Objective To explore the changes of serum, umbilical vein, placental irisin level, and the correlation between irisin level and relevant indicators in pregnant women with intrahepatic cholestasis of pregnancy (ICP), so as to provide a new perspective for in-depth studies on the causes and treatment of ICP. Methods This cross-sectional case–control study method, the serum, umbilical venous blood irisin, liver, kidney function, lipid metabolism, and other indicators of 108 normal pregnant women, 64 patients with mild ICP, and 39 patients with severe ICP were compared, and the changes in the levels of oxidative stress and irisin were observed by dihydroethidium staining and immunohistochemistry.

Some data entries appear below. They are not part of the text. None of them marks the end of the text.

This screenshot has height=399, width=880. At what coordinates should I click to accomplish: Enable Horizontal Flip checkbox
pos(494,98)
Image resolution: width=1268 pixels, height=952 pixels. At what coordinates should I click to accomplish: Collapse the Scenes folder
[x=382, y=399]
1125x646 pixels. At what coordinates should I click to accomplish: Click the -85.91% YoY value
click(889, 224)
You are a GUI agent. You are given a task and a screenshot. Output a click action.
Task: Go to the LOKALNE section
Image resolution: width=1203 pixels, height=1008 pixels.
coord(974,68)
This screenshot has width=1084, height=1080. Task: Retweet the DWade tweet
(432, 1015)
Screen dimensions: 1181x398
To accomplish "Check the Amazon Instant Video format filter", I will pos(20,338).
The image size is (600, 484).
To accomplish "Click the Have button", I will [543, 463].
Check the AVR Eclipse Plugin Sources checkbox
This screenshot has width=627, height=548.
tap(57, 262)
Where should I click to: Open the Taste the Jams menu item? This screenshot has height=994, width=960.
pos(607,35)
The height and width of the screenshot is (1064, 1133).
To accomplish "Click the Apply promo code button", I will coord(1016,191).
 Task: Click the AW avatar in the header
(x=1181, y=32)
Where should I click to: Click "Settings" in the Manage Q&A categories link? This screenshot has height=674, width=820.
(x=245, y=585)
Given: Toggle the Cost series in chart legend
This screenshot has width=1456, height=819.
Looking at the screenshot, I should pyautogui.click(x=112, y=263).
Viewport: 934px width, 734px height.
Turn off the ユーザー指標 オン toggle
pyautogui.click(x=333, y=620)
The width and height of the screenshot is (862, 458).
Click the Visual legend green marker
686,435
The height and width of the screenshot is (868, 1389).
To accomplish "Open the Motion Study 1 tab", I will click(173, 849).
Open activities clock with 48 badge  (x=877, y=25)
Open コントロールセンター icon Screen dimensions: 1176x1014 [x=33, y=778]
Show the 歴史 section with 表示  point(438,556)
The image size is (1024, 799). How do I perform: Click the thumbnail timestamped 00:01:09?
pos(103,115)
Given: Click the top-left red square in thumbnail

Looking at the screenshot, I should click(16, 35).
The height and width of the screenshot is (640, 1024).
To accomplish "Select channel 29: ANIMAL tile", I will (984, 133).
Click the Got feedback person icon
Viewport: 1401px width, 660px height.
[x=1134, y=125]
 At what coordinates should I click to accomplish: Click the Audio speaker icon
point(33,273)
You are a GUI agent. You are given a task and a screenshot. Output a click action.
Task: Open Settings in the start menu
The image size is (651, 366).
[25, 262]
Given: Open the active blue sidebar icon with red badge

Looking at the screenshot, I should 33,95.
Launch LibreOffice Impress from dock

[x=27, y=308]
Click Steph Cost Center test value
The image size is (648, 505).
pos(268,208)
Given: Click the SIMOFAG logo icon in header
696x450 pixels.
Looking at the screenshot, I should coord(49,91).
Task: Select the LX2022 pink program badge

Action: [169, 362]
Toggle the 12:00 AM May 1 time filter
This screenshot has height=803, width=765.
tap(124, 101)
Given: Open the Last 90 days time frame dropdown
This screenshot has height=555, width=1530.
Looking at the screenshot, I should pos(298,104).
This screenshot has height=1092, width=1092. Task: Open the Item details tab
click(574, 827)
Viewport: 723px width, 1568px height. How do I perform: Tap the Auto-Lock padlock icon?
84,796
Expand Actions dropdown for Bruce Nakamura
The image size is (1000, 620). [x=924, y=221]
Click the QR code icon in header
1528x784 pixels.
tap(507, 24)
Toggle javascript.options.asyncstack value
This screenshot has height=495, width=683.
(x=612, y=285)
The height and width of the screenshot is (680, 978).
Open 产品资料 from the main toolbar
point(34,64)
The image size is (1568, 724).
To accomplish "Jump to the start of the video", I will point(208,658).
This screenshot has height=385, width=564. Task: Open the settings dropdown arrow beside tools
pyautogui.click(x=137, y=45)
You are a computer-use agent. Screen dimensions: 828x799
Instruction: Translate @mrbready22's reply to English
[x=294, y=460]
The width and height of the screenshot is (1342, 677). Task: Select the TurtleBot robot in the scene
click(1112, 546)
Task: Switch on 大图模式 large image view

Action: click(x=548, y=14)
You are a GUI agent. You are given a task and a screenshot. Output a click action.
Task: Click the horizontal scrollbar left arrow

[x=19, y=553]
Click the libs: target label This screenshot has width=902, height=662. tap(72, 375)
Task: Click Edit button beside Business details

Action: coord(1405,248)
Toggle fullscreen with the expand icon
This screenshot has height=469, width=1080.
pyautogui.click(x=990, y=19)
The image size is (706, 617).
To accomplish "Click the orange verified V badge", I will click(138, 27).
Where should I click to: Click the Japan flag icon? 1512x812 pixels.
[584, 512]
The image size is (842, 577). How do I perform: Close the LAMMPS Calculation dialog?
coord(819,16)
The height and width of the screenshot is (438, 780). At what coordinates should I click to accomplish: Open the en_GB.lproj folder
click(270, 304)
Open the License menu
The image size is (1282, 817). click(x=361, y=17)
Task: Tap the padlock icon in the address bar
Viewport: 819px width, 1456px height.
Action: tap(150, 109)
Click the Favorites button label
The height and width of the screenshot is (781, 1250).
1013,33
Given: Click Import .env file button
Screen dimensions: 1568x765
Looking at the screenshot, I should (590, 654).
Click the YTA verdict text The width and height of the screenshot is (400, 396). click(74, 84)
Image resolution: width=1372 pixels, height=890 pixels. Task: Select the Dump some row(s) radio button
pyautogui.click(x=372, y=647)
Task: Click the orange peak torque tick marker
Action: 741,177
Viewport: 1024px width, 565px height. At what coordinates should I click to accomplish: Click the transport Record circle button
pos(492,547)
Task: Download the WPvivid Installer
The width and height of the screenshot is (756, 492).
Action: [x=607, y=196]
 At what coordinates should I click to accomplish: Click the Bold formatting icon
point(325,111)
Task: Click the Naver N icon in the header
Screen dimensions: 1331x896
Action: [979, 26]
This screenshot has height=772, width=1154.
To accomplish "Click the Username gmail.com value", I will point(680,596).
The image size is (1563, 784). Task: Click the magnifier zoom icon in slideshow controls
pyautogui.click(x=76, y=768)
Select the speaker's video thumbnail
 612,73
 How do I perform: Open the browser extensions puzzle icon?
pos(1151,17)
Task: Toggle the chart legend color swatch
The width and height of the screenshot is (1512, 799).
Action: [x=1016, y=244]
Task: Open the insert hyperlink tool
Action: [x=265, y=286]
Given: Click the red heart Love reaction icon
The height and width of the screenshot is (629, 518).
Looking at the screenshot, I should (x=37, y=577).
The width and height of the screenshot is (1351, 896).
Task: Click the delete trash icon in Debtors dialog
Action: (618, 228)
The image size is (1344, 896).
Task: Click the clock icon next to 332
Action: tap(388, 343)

Results The level of placental oxidative stress in severe ICP group and mild ICP group was significantly higher than that in normal pregnant women group, and the mild ICP group was significantly higher than that in severe ICP group (p < .05); the concentration of irisin in umbilical vein was significantly lower than that in peripheral blood; the serum irisin of normal pregnant women (918.51 ± 159.90 pg/ml) was significantly lower than that of pregnant women with mild ICP (1030.05 ± 137.98 pg/ml) and pregnant women with severe ICP (1094.34 ± 154.35 pg/ml). The concentration of irisin in umbilical vein blood of pregnant women with severe ICP (858.78 ± 97.42 pg/ml) was significantly higher than that of normal pregnant women (595.33 ± 162.70 pg/ml) and those with mild ICP (648.82 ± 164.81 pg/ml) (p < .05). Irisin was expressed in placental tissues of normal pregnant women group, mild ICP group and severe ICP group, and the differences were statistically significant in expression intensity of the three groups (χ 2 = 19.959, p < .05). The irisin expression intensity in the ICP group was higher than that in the control group, and the irisin expression intensity in the ICP group was higher than that in the ICP group (β = 0.292; t = 3.063; p < .05). At the best cutoff level of 989.168 pg/ml, irisin accurately predicted ICP [AUC = 0.622 (95%CI 0.543–0.701, p < .05)] with sensitivity and specificity rates of 60.9 and 40.1%, respectively. Conclusion Irisin can reduce the level of oxidative stress and improve lipid metabolism in ICP patients during the pathophysiological process of ICP, and it is possible to become a new auxiliary factor of ICP diagnosis and indexing.